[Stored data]
________
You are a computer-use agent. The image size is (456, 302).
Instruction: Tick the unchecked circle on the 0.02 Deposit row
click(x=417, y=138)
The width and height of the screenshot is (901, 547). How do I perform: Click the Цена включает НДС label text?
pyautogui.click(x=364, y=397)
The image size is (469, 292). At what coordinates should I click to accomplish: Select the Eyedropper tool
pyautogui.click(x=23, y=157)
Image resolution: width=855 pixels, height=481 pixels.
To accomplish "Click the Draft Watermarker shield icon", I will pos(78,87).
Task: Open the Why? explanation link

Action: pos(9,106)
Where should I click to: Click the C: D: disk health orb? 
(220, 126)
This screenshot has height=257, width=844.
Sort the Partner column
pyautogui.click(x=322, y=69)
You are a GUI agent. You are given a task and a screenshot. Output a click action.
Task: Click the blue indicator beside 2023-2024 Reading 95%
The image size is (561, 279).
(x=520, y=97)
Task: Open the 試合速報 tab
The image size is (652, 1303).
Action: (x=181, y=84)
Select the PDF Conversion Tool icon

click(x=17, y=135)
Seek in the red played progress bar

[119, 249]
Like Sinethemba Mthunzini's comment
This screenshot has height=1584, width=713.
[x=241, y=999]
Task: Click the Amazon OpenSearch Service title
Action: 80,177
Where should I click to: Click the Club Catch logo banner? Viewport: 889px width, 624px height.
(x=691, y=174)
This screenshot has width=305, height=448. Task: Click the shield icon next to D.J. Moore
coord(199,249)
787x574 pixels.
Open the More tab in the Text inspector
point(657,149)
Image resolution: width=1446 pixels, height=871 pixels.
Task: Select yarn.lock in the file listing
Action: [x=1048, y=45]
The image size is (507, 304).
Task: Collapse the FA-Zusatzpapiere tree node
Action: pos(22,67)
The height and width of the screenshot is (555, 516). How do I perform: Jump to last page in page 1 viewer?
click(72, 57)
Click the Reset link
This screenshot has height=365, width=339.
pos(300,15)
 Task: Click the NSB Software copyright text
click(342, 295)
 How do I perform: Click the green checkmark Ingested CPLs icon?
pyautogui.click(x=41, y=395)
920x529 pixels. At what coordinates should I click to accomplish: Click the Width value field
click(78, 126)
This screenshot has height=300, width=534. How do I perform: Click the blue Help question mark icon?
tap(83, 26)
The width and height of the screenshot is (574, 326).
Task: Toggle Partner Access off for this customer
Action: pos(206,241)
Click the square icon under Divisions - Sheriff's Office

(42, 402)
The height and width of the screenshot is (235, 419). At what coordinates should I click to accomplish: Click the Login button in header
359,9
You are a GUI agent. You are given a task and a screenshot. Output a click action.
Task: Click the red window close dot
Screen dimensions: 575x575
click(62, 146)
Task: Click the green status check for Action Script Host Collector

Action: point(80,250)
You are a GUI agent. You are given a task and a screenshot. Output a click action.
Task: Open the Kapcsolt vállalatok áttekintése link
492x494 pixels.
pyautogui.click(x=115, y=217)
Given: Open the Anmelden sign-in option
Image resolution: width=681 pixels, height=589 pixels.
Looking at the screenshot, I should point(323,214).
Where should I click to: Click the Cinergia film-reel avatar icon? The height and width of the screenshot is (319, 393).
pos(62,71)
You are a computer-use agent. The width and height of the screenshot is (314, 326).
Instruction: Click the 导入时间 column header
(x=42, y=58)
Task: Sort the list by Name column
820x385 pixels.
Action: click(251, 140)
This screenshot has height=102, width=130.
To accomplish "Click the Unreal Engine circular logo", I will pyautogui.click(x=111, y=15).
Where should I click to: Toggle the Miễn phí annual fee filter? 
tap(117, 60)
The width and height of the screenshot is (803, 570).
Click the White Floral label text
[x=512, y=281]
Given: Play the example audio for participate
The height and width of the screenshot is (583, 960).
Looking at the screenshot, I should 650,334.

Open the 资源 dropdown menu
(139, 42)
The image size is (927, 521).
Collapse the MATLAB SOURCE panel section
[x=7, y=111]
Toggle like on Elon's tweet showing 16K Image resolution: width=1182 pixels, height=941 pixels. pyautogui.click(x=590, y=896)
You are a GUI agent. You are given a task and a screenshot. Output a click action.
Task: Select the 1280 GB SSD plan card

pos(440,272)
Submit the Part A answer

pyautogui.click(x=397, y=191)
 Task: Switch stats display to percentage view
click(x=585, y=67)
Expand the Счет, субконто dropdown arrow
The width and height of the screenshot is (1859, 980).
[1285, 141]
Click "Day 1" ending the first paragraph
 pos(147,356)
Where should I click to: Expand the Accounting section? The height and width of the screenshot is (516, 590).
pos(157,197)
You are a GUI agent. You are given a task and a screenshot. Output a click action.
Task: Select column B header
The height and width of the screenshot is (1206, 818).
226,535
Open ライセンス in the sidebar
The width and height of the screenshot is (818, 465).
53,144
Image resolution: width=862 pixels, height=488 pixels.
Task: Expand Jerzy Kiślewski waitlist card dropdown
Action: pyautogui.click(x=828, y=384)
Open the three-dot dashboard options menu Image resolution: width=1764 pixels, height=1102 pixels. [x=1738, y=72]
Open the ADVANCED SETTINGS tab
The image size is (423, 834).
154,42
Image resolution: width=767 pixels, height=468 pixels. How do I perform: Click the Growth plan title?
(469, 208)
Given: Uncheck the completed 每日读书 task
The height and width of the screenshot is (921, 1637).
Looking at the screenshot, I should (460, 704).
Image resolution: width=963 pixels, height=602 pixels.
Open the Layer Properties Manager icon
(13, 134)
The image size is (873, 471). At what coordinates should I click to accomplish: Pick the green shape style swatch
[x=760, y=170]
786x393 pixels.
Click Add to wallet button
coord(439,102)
________
=== DESCRIPTION OF THE TASK ===
Lines that contain "will" are to be copied from the records above.

=== SOLUTION ===
To accomplish "Click the Draft Watermarker shield icon", I will pos(78,87).
To accomplish "Click the Unreal Engine circular logo", I will pyautogui.click(x=111, y=15).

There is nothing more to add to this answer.